• **EXERCISE BRIEF**
With the line that contains "Leaflet (520, 827)" as the final line, return every line from the start of the data below exactly.

• **Stored records**
^^^^

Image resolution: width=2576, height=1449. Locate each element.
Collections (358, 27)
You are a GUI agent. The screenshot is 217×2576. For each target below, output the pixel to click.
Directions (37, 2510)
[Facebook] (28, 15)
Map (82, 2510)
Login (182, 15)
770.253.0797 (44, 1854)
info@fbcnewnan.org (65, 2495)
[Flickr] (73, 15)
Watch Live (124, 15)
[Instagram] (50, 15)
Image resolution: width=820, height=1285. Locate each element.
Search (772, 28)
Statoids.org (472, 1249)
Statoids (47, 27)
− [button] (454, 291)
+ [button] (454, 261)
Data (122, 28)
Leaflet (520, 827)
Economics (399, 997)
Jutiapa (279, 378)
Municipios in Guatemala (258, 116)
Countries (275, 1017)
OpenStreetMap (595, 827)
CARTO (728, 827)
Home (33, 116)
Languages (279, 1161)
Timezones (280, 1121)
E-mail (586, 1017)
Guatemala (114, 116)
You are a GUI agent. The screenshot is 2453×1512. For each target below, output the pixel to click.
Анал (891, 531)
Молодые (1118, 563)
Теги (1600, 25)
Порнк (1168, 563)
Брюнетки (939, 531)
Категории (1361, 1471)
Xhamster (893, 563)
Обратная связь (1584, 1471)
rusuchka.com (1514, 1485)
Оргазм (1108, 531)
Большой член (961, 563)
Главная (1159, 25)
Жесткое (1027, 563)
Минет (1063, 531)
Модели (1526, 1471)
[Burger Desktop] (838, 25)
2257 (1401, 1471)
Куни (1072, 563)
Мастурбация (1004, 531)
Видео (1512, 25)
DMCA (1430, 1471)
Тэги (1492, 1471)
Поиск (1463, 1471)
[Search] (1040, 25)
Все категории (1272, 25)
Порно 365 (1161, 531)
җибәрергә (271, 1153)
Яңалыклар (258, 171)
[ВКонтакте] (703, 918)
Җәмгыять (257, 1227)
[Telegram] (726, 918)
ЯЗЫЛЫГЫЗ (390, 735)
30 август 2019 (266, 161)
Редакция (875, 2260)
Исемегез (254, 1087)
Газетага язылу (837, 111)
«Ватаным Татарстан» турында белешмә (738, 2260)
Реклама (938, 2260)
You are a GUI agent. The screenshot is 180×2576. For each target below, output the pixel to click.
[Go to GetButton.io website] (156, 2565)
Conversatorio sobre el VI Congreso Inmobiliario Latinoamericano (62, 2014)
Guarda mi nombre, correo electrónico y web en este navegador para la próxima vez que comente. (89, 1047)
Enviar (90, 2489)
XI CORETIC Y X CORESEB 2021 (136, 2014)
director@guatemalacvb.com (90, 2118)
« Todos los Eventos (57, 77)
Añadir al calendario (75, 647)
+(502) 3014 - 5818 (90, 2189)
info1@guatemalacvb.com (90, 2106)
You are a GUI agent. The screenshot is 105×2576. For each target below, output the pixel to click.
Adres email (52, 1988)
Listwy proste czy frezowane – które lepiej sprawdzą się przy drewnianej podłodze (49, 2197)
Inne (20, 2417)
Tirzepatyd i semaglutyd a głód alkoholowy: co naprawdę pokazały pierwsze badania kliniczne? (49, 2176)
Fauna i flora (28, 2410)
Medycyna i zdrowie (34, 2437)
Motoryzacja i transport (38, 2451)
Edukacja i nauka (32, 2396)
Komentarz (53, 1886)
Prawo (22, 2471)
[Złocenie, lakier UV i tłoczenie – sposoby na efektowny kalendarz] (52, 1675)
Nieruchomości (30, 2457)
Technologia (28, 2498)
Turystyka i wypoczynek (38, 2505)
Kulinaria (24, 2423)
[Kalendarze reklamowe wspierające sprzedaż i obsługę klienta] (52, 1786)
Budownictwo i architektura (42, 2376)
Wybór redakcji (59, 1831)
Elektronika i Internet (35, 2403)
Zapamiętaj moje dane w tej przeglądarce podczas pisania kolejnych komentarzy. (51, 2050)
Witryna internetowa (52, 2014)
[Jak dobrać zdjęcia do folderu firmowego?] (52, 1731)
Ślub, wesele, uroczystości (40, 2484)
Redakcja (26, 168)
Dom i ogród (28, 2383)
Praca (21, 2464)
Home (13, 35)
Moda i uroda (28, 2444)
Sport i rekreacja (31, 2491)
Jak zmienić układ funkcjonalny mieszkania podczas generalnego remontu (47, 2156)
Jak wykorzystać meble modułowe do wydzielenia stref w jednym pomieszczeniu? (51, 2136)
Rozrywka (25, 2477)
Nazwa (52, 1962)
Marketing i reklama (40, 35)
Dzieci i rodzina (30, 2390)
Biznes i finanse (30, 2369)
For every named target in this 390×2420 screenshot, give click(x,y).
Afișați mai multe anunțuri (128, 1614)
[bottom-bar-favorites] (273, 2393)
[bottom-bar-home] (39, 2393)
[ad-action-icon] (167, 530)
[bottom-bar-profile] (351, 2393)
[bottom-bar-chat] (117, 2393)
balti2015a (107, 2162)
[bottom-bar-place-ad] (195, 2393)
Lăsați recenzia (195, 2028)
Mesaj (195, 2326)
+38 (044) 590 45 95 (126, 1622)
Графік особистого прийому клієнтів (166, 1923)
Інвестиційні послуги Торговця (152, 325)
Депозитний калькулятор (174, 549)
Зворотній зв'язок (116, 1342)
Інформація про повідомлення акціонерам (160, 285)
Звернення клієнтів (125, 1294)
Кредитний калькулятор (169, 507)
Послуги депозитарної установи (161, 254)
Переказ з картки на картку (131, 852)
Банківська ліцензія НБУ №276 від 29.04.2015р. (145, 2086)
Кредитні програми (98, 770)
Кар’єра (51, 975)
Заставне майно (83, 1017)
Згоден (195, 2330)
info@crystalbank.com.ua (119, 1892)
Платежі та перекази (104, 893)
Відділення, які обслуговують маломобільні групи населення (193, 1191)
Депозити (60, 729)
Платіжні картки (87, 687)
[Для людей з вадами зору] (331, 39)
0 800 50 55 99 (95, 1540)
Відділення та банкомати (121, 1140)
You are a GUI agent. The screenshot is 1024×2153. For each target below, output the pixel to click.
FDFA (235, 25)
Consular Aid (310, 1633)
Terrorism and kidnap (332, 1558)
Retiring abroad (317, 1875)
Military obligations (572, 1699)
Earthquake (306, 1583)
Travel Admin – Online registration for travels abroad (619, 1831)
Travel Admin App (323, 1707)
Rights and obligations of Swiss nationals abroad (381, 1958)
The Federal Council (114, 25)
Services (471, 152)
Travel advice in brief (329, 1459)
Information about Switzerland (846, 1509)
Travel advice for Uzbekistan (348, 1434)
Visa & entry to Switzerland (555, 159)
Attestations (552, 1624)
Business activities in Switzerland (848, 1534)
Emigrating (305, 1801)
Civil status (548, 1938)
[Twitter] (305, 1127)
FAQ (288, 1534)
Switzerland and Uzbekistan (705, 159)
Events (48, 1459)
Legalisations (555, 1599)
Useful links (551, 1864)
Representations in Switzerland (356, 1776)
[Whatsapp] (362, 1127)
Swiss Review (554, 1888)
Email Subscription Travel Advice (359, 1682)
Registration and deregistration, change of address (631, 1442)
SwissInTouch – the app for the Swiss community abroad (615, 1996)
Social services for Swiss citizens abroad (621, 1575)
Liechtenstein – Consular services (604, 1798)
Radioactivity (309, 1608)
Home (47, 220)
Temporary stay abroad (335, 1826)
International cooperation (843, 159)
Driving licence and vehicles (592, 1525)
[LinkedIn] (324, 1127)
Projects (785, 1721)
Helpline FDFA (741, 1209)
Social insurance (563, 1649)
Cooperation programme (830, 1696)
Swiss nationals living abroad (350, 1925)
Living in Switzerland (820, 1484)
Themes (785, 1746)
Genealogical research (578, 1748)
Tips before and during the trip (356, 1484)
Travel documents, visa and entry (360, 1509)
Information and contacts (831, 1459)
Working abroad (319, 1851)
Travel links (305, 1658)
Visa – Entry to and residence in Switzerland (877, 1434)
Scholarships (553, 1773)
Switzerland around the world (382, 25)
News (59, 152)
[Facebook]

^^^^

• **RESPONSE AREA**
Image resolution: width=2576, height=1449. Locate each element.
Collections (358, 27)
You are a GUI agent. The screenshot is 217×2576. For each target below, output the pixel to click.
Directions (37, 2510)
[Facebook] (28, 15)
Map (82, 2510)
Login (182, 15)
770.253.0797 (44, 1854)
info@fbcnewnan.org (65, 2495)
[Flickr] (73, 15)
Watch Live (124, 15)
[Instagram] (50, 15)
Image resolution: width=820, height=1285. Locate each element.
Search (772, 28)
Statoids.org (472, 1249)
Statoids (47, 27)
− [button] (454, 291)
+ [button] (454, 261)
Data (122, 28)
Leaflet (520, 827)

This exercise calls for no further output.